От стука кирзовых солдатских сапог железное корыто с грохотом рухнуло на пол.

— Японский бог! — выругался старший над солдатами, прыщавый и рыжий сержант-верзила лет двадцати. И повернулся к матери, вскинувшейся с пола над спящими вповалку детьми, как курица над цыплятами. — Как фамилия?

— Бешметова.

— Сколько детей?

— Восемь.

— Одевай их и — на площадь! С собой ничего не брать, кроме теплой одежды!

— Зачем? Что случилось? Опять немцы?

— Там скажут! Быстрей! Не разговаривать!

Мать стала одевать сонных детей. Айна, самая младшая, двухлетняя, заревела, старшие братья и Зара, полуодетые, все не могли проснуться и валились на пол поспать, а русские солдаты — трое их было, молодые, по восемнадцать — двадцать лет — быстро рыскнули по кухне, по полкам и казанам, но всего-то нашли, что кусок хлеба в тряпице, мешок отрубей и бидон с жидкой сметаной. Один из солдат зачерпнул сметану кружкой, начал пить, да сплюнул, возмутился:

— Это сметана? Вода! Чем ты корову кормишь?

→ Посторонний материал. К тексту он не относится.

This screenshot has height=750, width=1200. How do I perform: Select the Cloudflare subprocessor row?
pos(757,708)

— Воздухом, — сказала мать.

Сержант, оглядев сонных детей и нищету в доме, с досадой выругался еще раз и спросил у матери:

— Деньги-то есть?

— Откуда? — ответила мать с вызовом.

— А где твой муж?

— Это я у вас должна спросить. Как ушел с вами в сорок втором на фронт, так и нет. Ни письма, ничего. Где мой муж? А?

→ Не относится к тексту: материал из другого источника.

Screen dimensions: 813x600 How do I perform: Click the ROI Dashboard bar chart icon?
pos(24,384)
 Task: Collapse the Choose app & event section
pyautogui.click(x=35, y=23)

— Ладно, мать. Не выступай. — Сержант вдруг достал из кармана красную десятку с портретом Ленина. — Держи.

— Это зачем? — удивилась мать.

— Возьми, пригодится. Выселяют вас, татар.

— Как это — выселяют? Куда?

— Не знаю. В Сибирь, наверно.

— О Аллах! За что?

— Не кричи, мать. Мы ничего не знаем, мы приказ выполняем. Одевайтесь, и пошли. Деньги бери, пока я добрый! — Сержант, уже, возможно, жалея о своей слабости, грубо сунул деньги матери в карман и тут же повернулся к шестилетней Заре: — Эй! Куклу оставь! Никакие вещи не брать, кроме одежи! Дай сюда!

Прижав к себе единственную куклу, которую отец сшил ей из лоскутов еще до войны, Зара застыла на месте, в ужасе глядя на высокого сержанта своими черными, как крымская вишня, глазами. Она не помнила отца, ей было только три года, когда он ушел на фронт, но она помнила его руку, которая все гладила и гладила ее по голове в последний день. У отца была такая теплая и добрая рука! А теперь — эта рыжая, конопатая, с черными ногтями рука русского сержанта тянется к ней, чтобы отнять куклу, сшитую отцом.

Зара и сама изумилась той странной пружинной силе, которая вдруг свела ее тело в единый мускул, готовый к броску, прыжку, укусу.